CHALLENGE: Count the lines in the entries below that contain the word "Open". Give only the number.

LISTED ENTRIES:

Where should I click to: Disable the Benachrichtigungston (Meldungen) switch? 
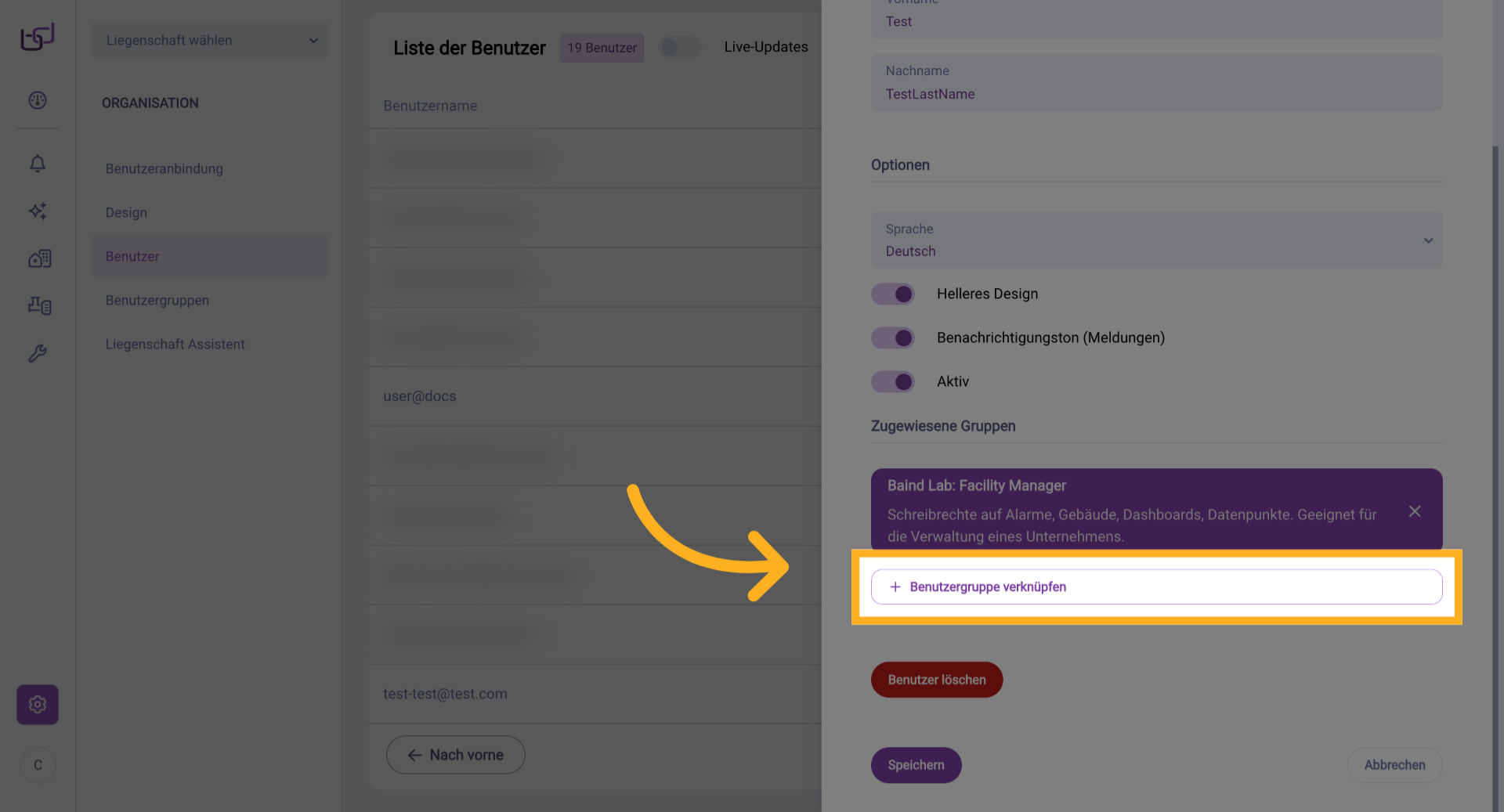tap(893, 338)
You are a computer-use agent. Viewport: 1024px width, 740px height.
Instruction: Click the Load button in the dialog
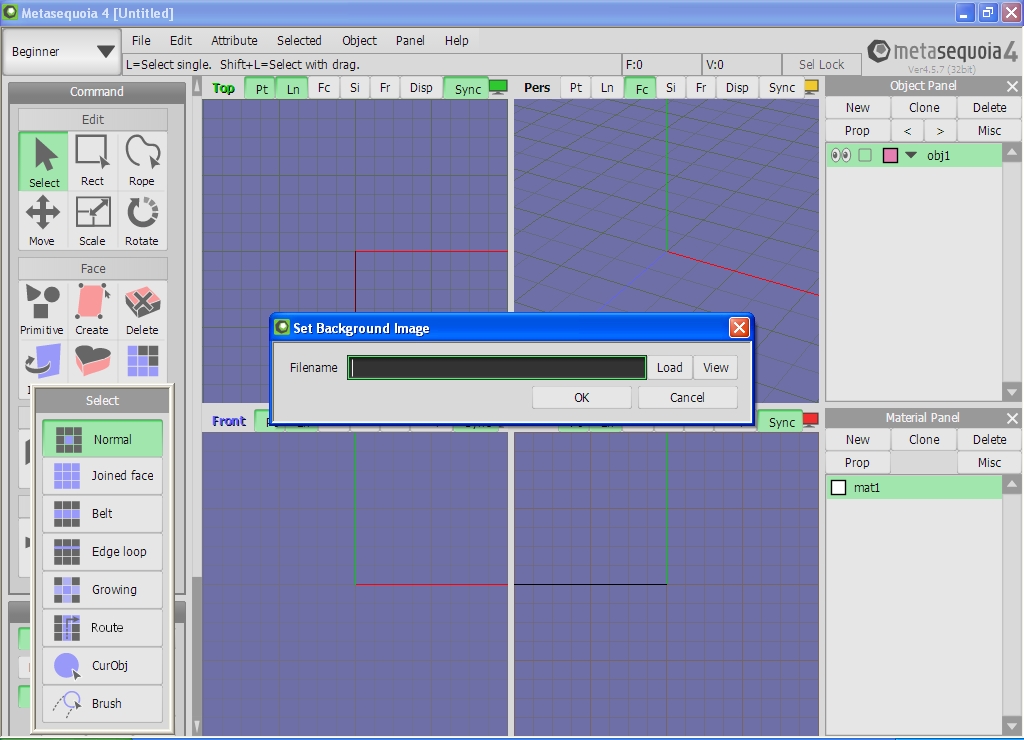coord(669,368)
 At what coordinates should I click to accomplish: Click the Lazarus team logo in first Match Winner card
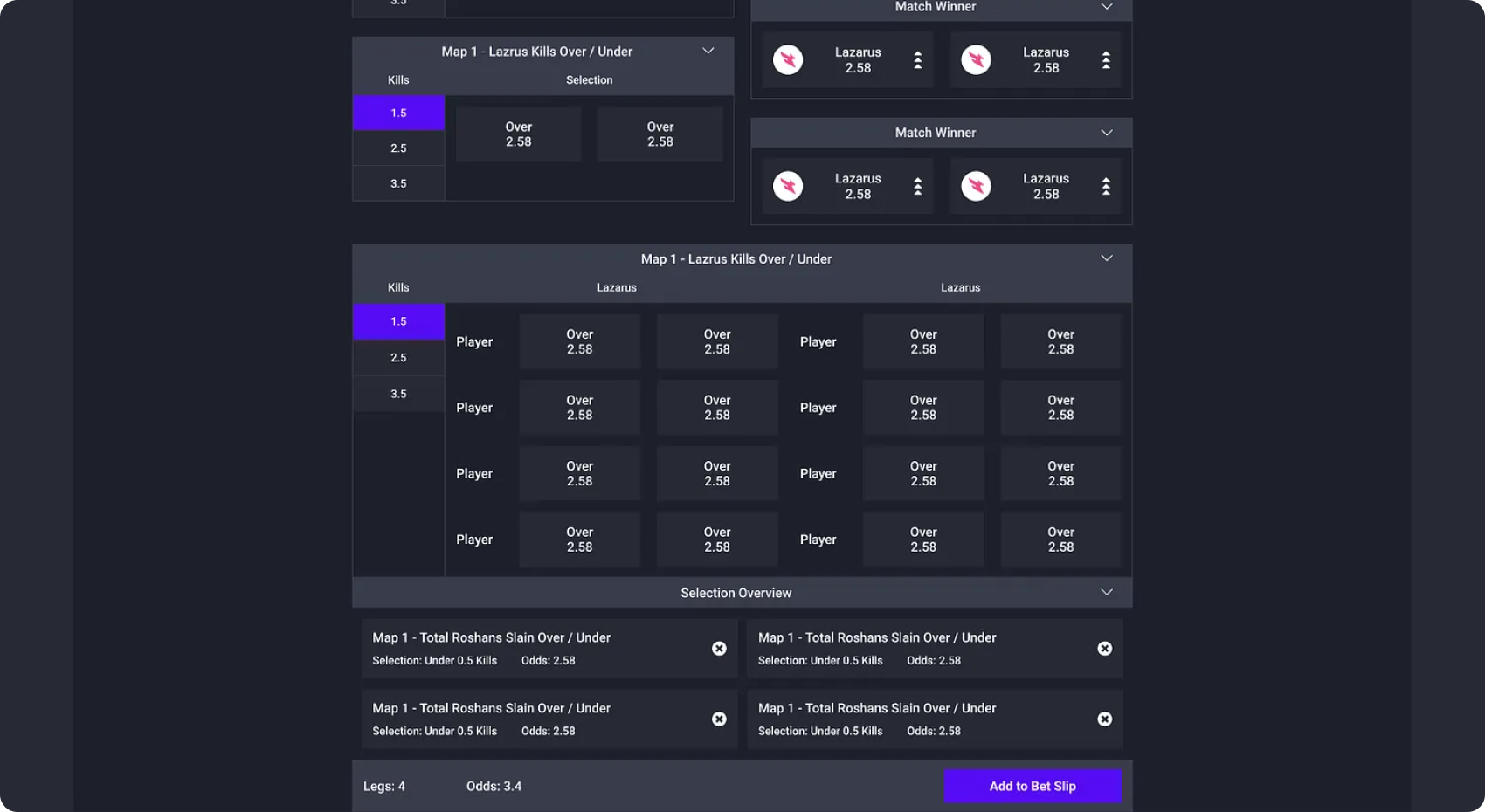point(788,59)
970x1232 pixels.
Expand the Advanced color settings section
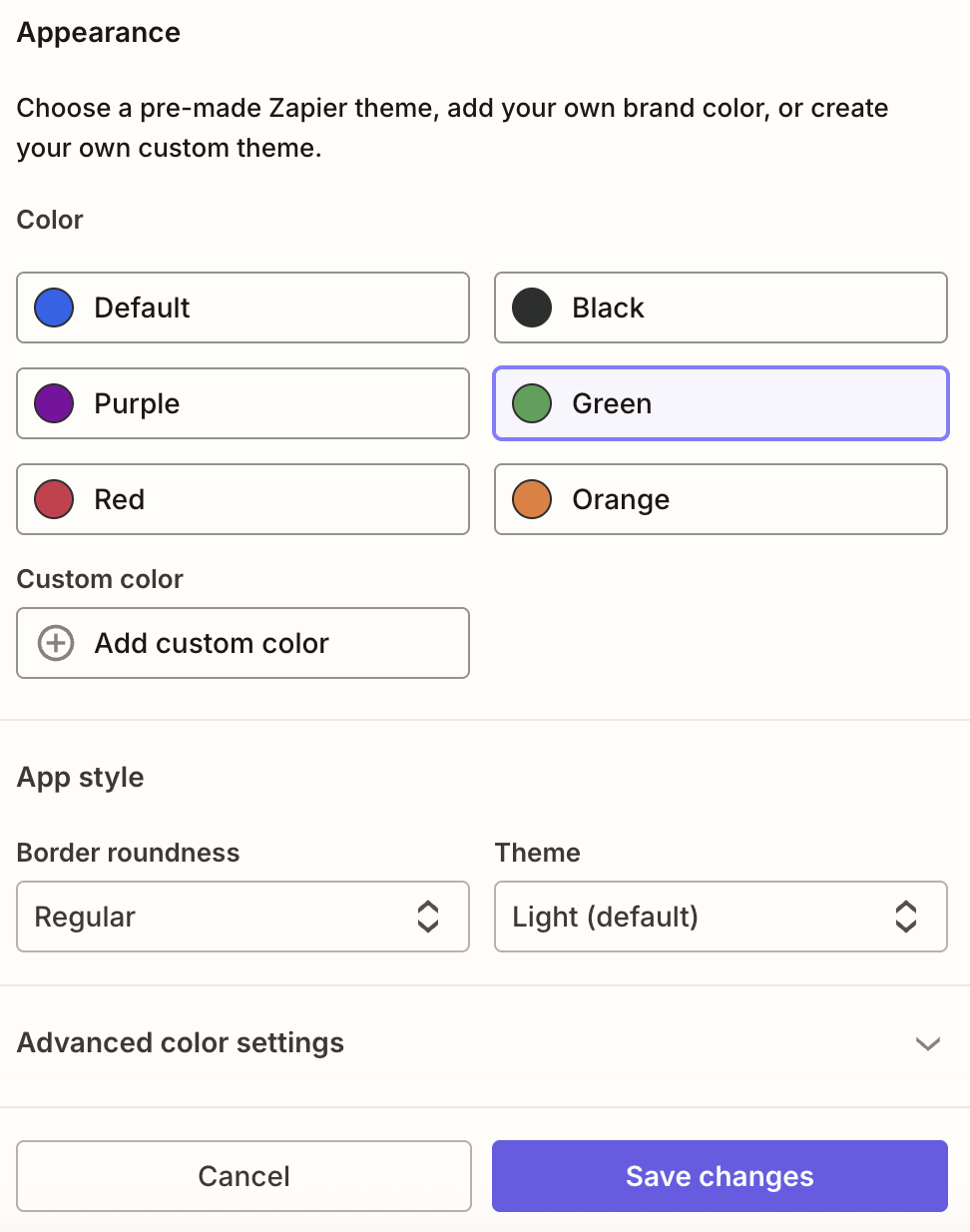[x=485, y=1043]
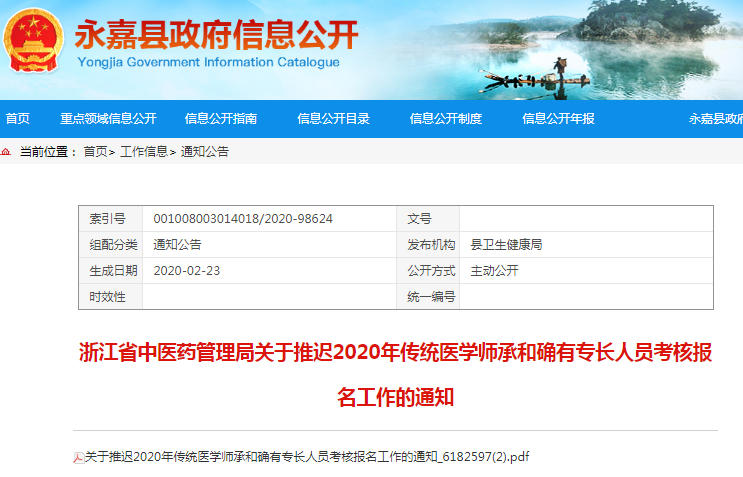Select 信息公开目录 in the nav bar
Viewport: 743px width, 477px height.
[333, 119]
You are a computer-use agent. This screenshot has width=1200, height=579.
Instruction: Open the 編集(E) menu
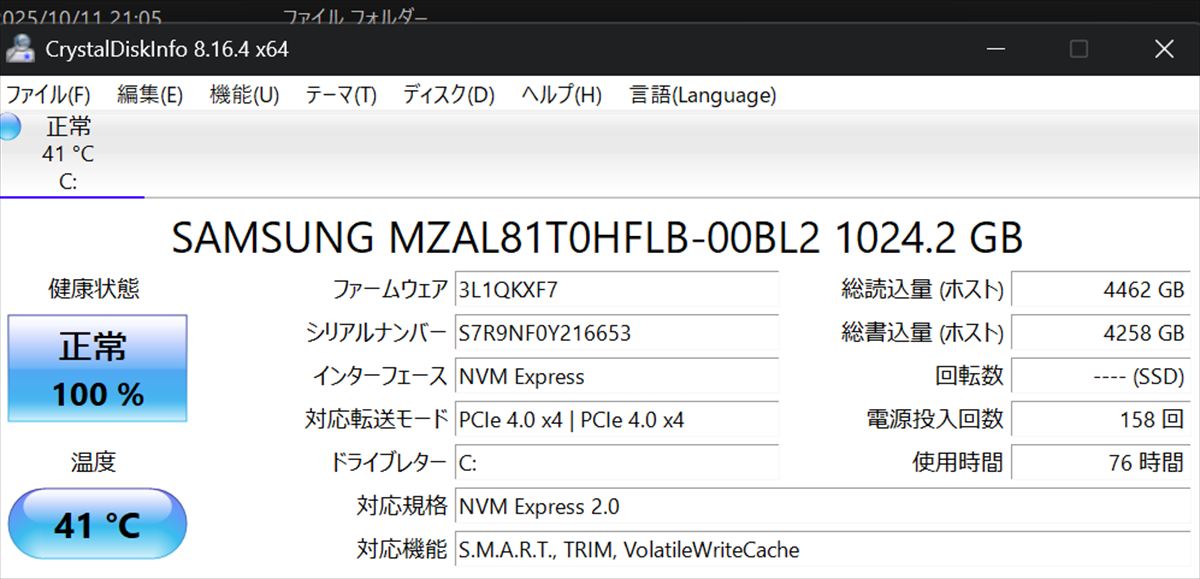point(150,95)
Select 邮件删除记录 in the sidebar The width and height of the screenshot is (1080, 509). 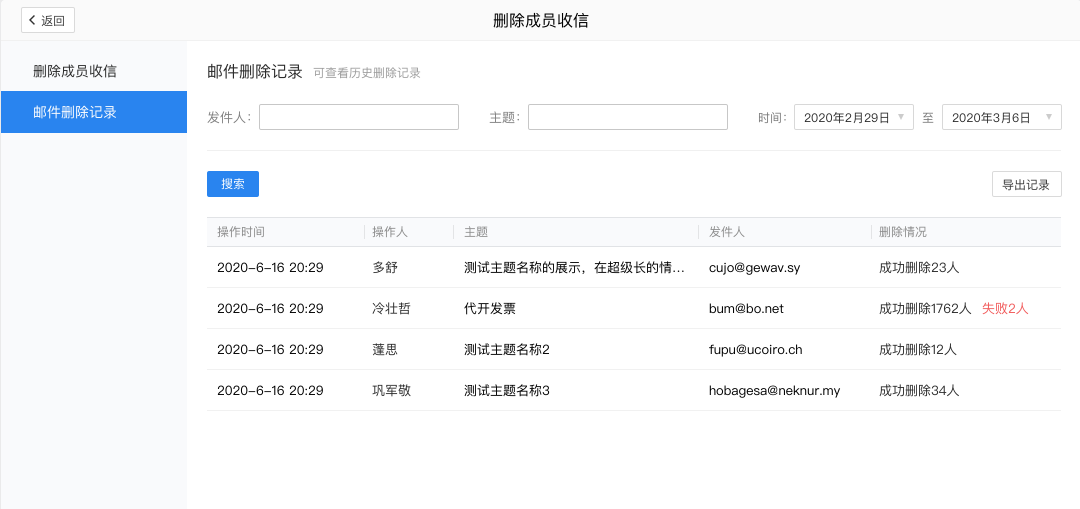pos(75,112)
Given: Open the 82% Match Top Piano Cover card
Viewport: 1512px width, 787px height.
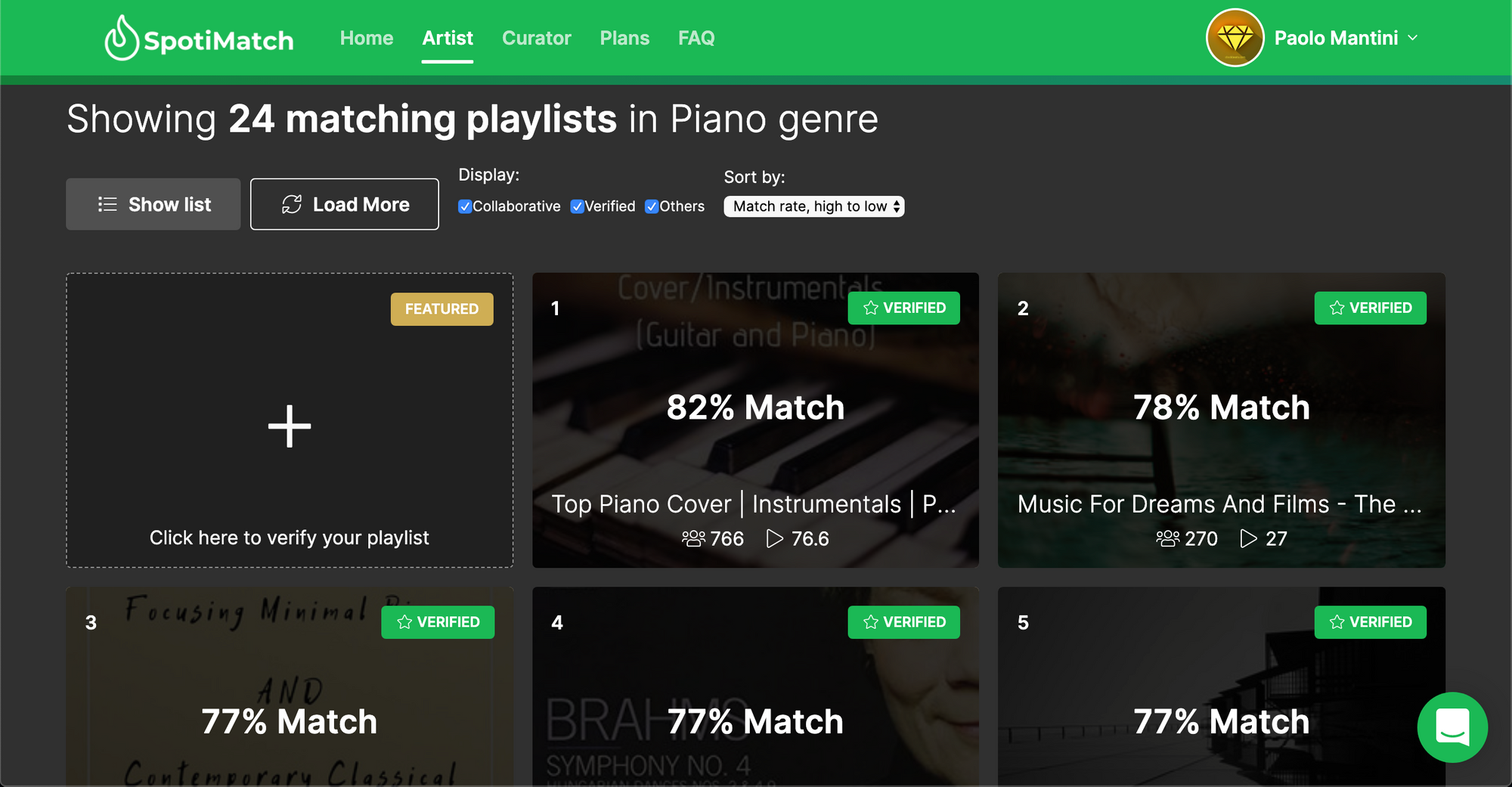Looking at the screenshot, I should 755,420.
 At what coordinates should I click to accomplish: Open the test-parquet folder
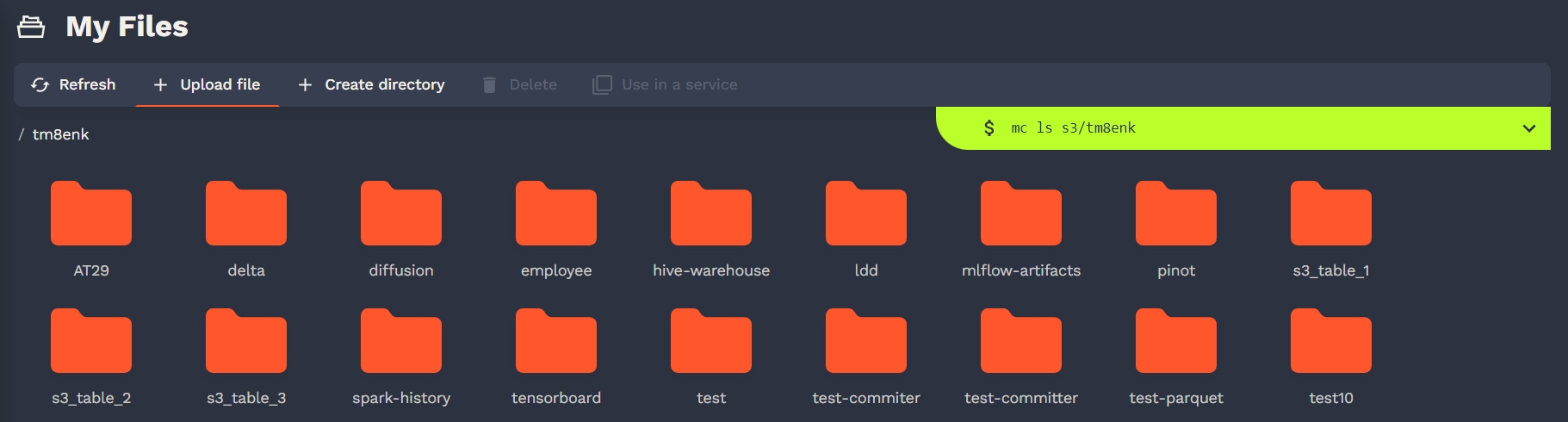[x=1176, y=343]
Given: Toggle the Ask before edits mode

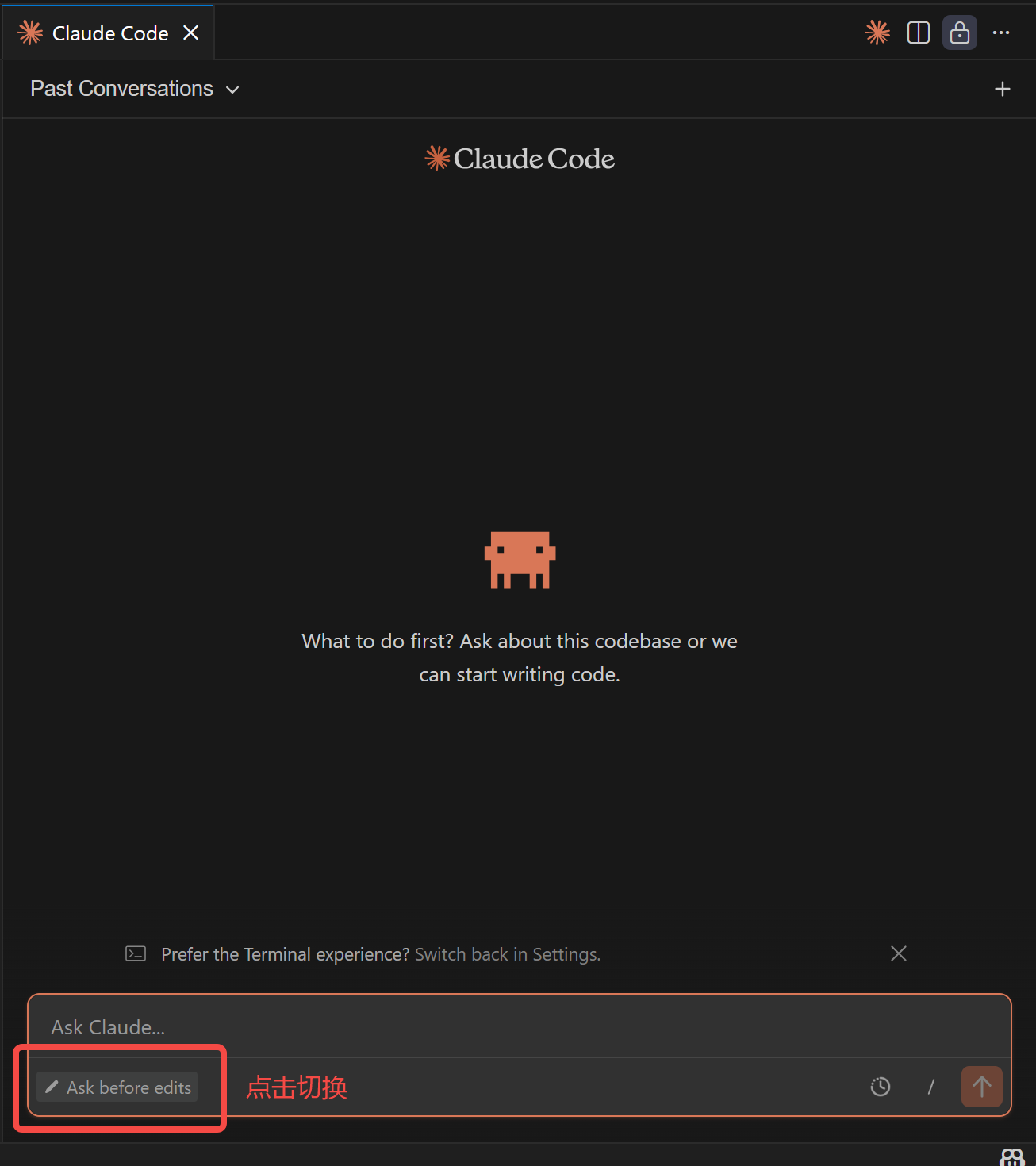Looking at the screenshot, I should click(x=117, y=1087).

EXERCISE ANSWER: 3